■ Exercise instructions
Once you find the line below that contains "At what coordinates", write it out along with every later line exactly as given, stopping only when the records end. Omit the pictures.

■ Extracted material
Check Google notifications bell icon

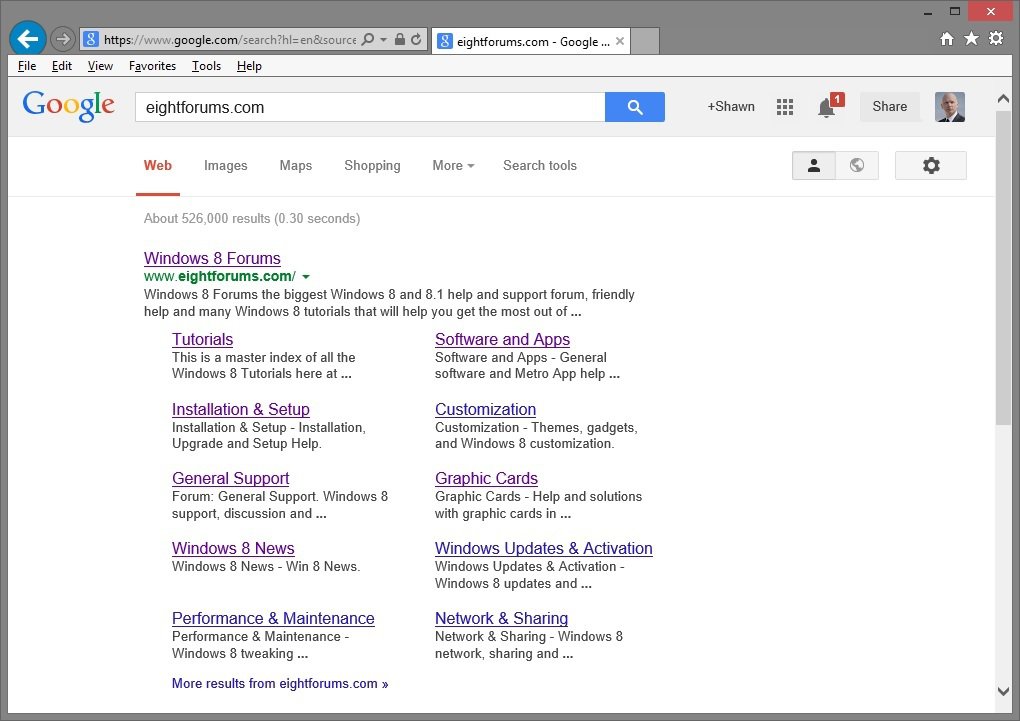827,108
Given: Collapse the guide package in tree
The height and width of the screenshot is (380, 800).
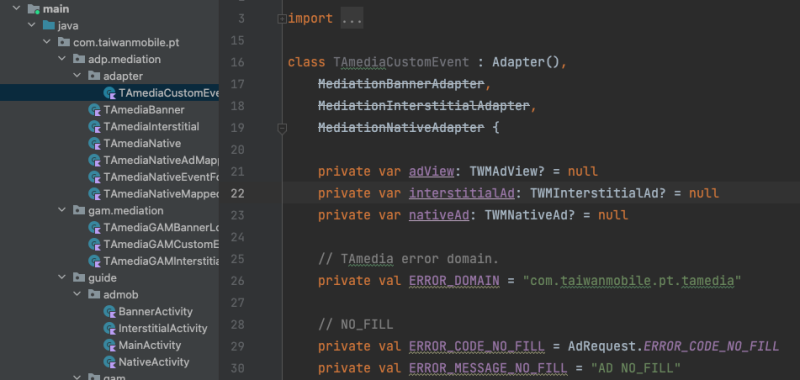Looking at the screenshot, I should 62,278.
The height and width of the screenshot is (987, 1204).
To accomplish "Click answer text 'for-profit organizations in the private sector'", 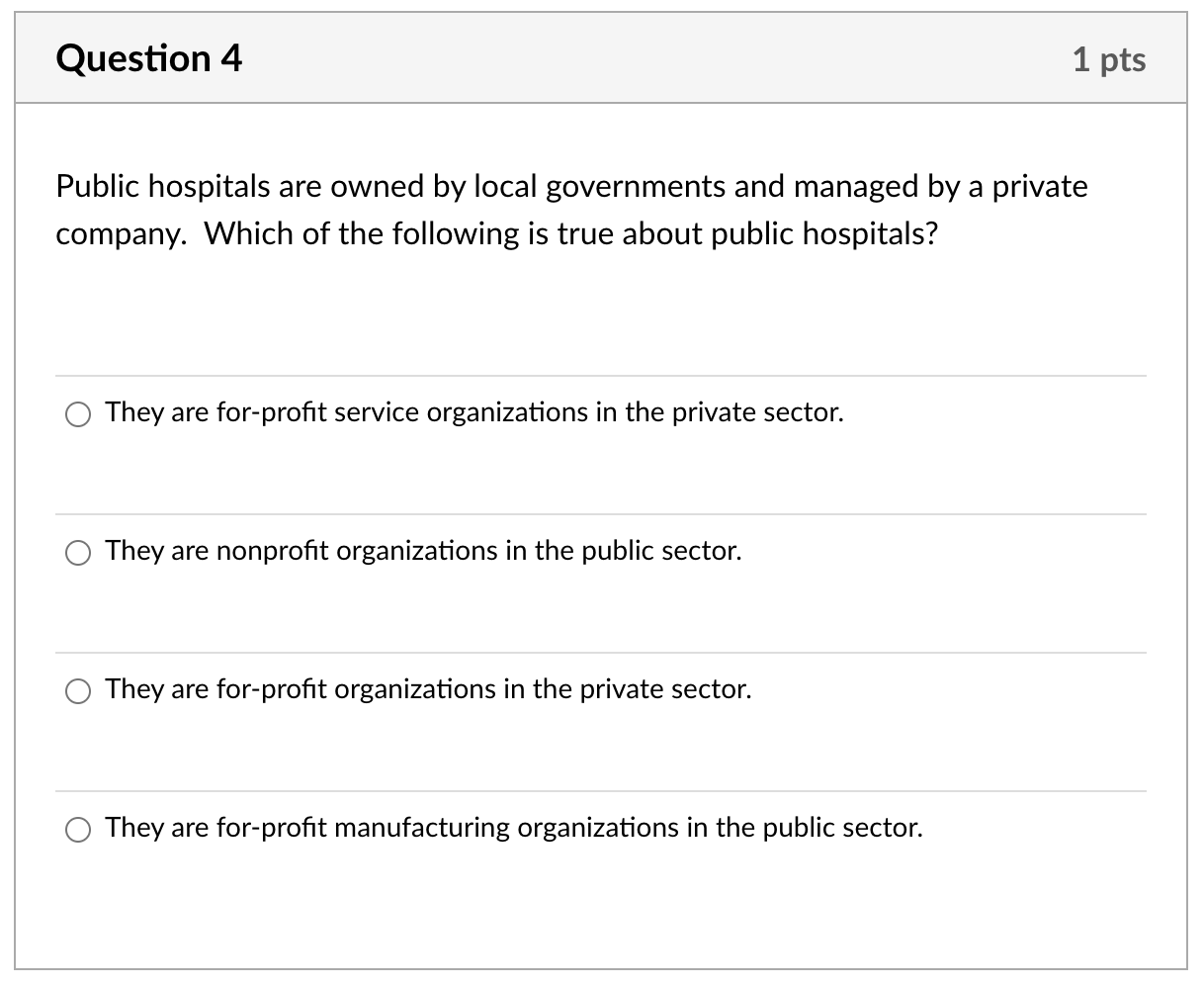I will 483,689.
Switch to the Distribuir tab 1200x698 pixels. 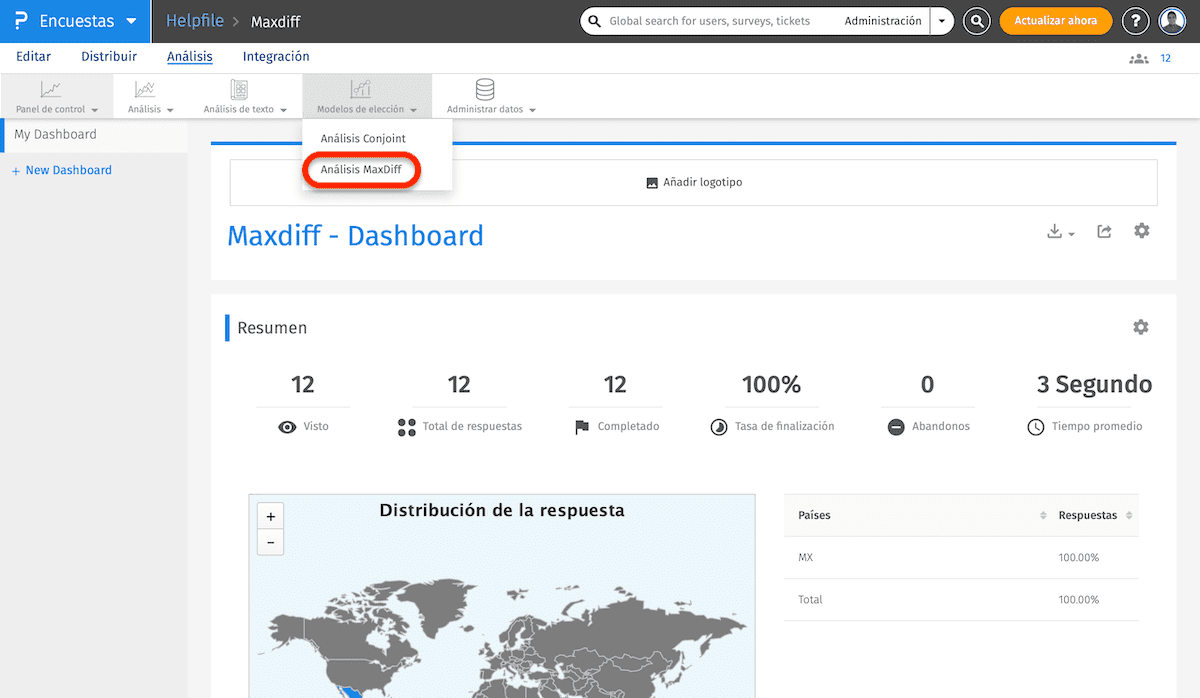click(109, 57)
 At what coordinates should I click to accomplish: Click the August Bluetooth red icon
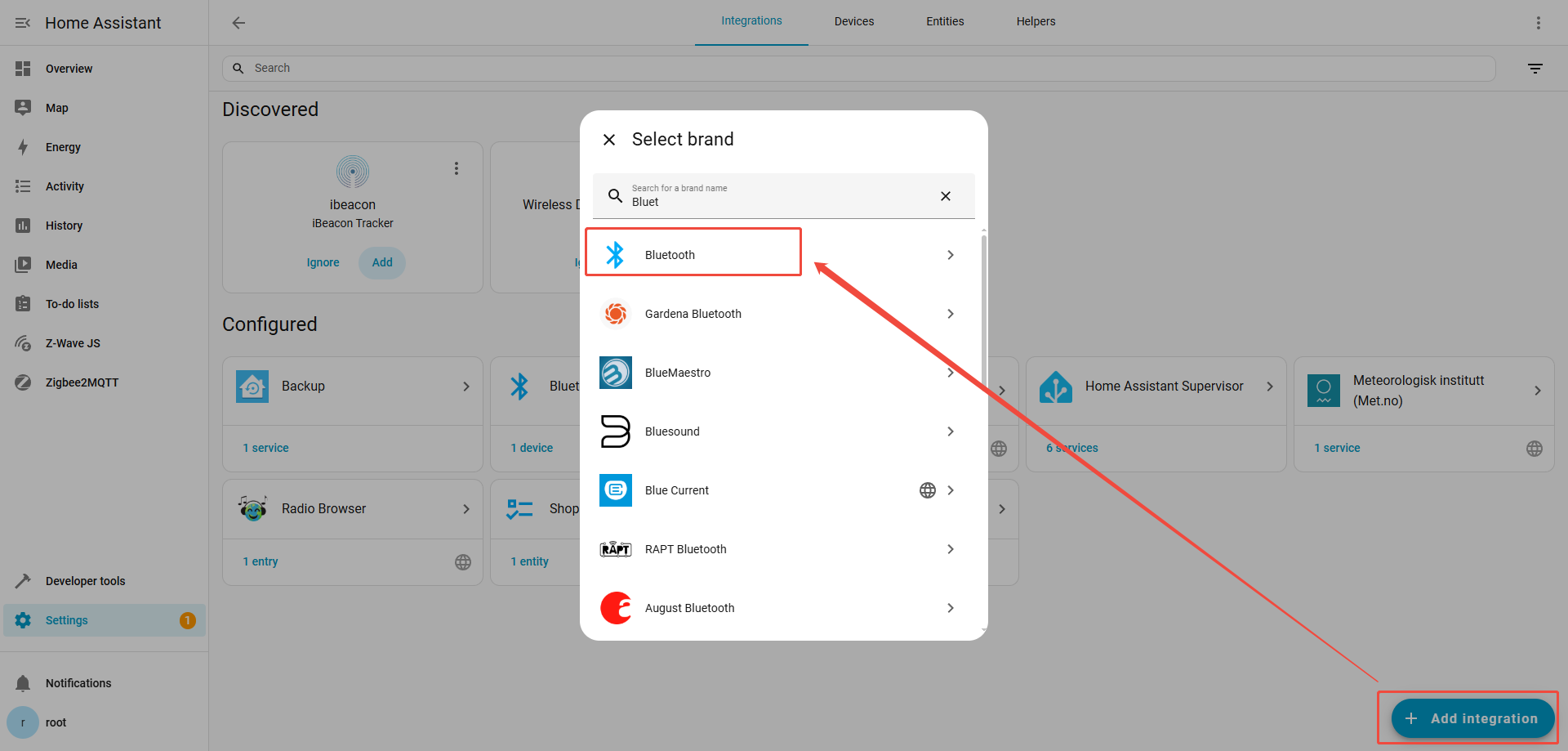616,608
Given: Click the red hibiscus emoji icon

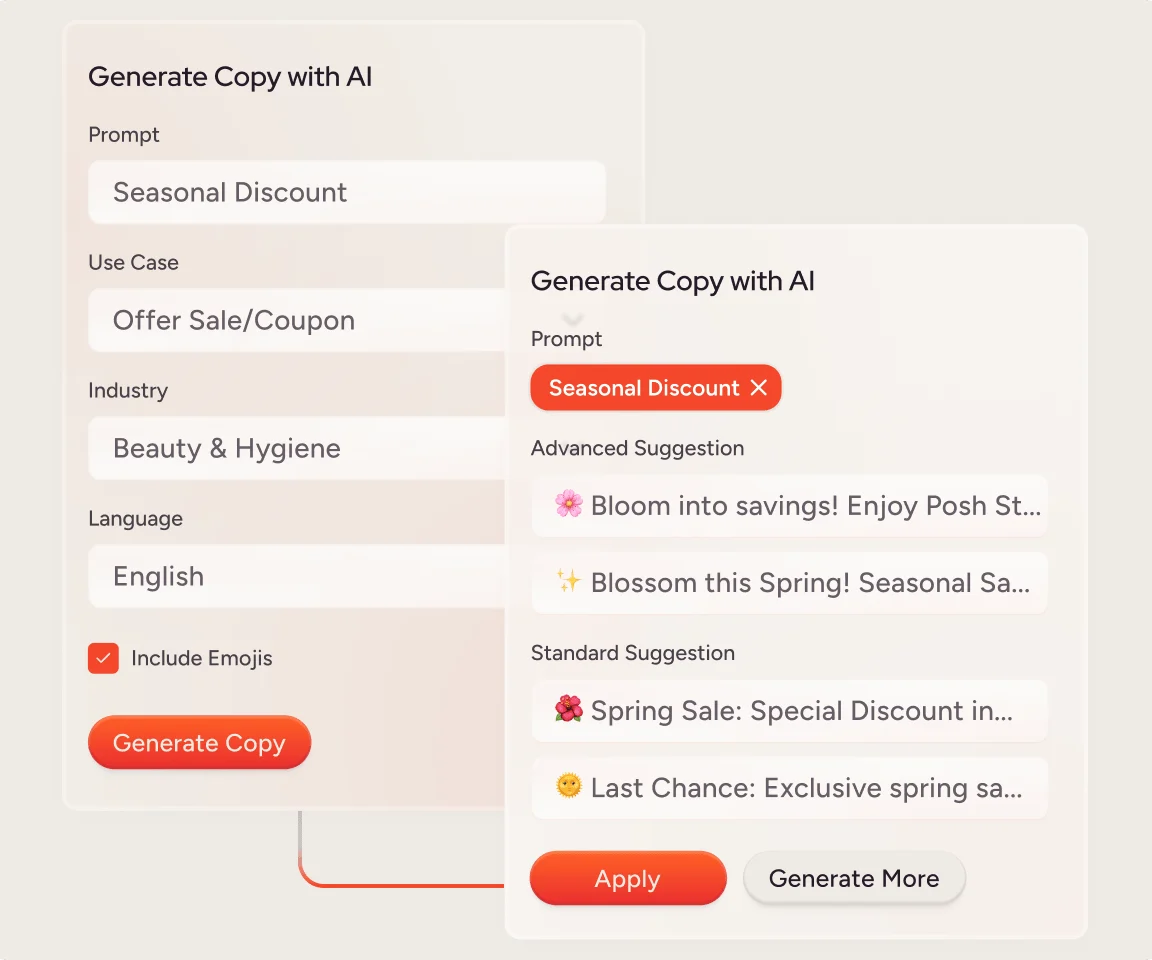Looking at the screenshot, I should [x=569, y=709].
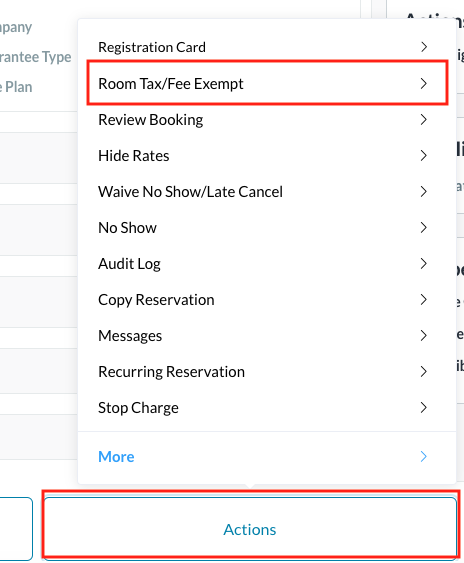Image resolution: width=464 pixels, height=563 pixels.
Task: Choose Stop Charge action
Action: 267,408
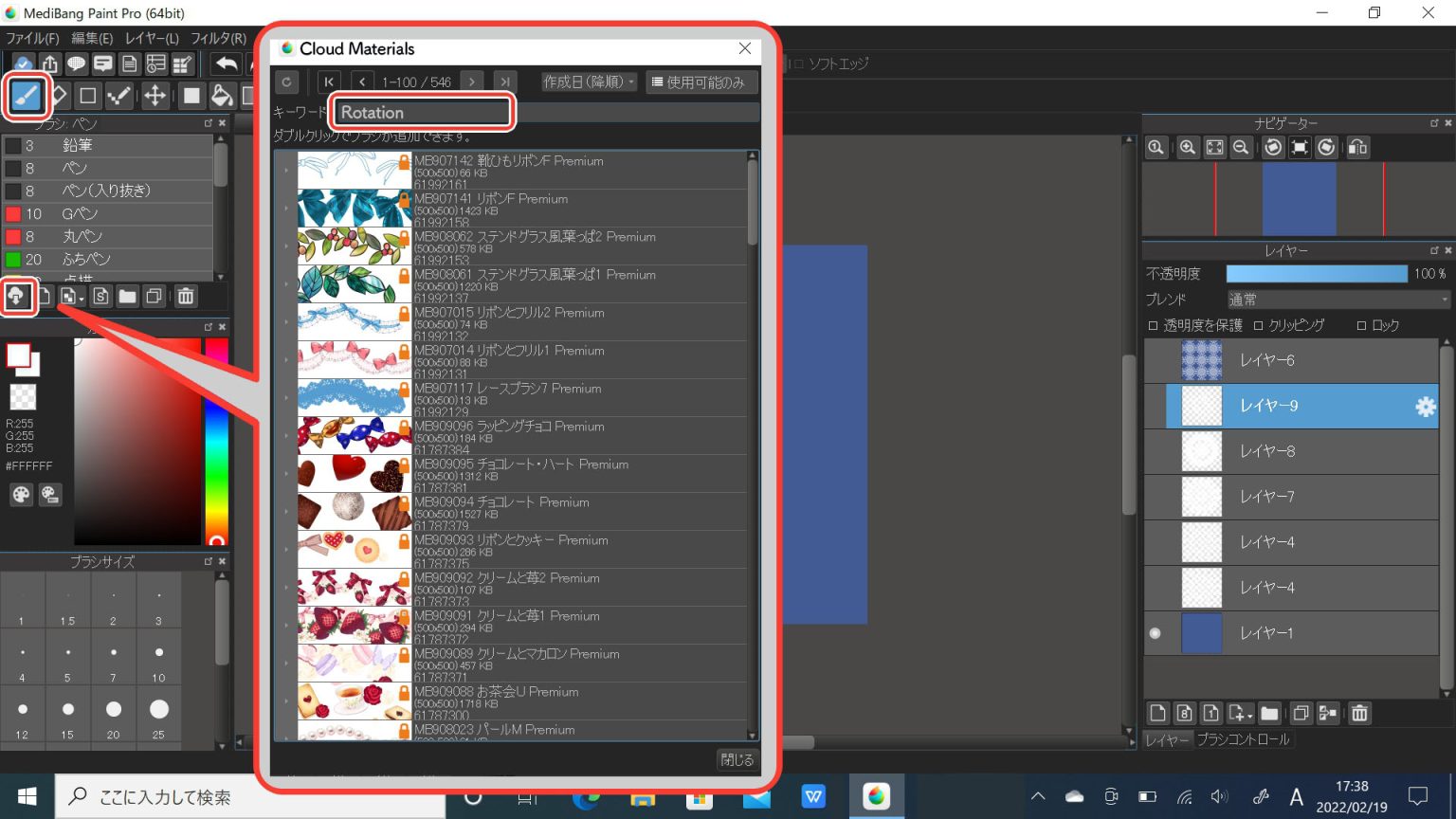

■ Result of the task
 At what coordinates should I click to accomplish: Click the August Bluetooth red icon
616,608
Given: Click the red hibiscus emoji icon

Looking at the screenshot, I should [x=569, y=709].
Image resolution: width=464 pixels, height=563 pixels.
Task: Choose Stop Charge action
Action: 267,408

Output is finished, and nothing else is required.